LCD
Tech Research Project // October 17, 2002
Dennis Crowley, Vivian Lin, Ayad Alkadhi

[zoom in]
Ingredients
1 Emerging Display 16 x 4 LCD panel, 12 Pin (#ED10020TRU9511)
1 Oprtex DMC20434 16 x 4 LCD panel
1 74HC595 Serial Shift Register (16 Pin)
1 330 Ohm resistor
2 4.7K resistor
Directions
1. Connect 3 pins from the BX24 to shift register
2. Connect power/ground to shift register (4 pins total)

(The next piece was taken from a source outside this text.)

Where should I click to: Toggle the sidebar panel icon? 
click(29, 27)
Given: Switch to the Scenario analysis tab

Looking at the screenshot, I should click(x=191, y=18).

3. Connect shift register to LCD (10 pins)
4. Connect LCD to power/ground (4 pins)
TroubleShooting
1. Handwritten instructions from 3rd party vendors
Knowing that the site we ordered the LCD from was a little homebrew-ish, we should have expected that the instructions
would be the same. When the kit arrived, it came with 3 pages of typed directions/notes and a hand-drawn schematic.
It was difficult looking at a poor photocopy of someone else's hand written schematic and trying to figure out
what was going on (especially with all the nuances involved with hooking up the LCD), so to anyone going forward with this
project, know what you're getting yourself into. (Sidenote: the guy we ordered the LCDs from was a great help. Every time
we encountered a problem, we fired off an email and received a reply in a matter of hours).
2. Lacking a strong connection btw LCD and board due to lack of sodering
When we first got started, we were so protective of our LCDs that we didn't want to attempt to soder wires to the
12 pins on the LCD's board. Instead we sodered wires to pins and stuck the pins into the LCD board. While this may
look like a good idea, it actually cost us a lot of time in since even though the pins looked like they were firmly
connected, some weren't making a solid connection. We didn't fully get the LCD to work until we finally broke down and sodered the pins onto the board.
3. Missing resistor problem (due to hard to read instructions)
This comes back to the hand-drawn instructions again. The shift resistor has a pin that looks (and who's description
reads) similar to the "reset" pin on the BX. The illustration showed a 4.7K resistor connected to ground from the reset
pin, but we figured this was only if we really needed to, you guessed it, reset the shift register. Thus, while we had
everything else on the board wire properly, we never really tried adding the reset-resistor resulting in us wasting a lot
of time trying to debug other things that didn't need to be debugged. It wasn't until we broke down and emailed the guy who sold us the LCD before his reply straightened things out for us and the LCD magically started working.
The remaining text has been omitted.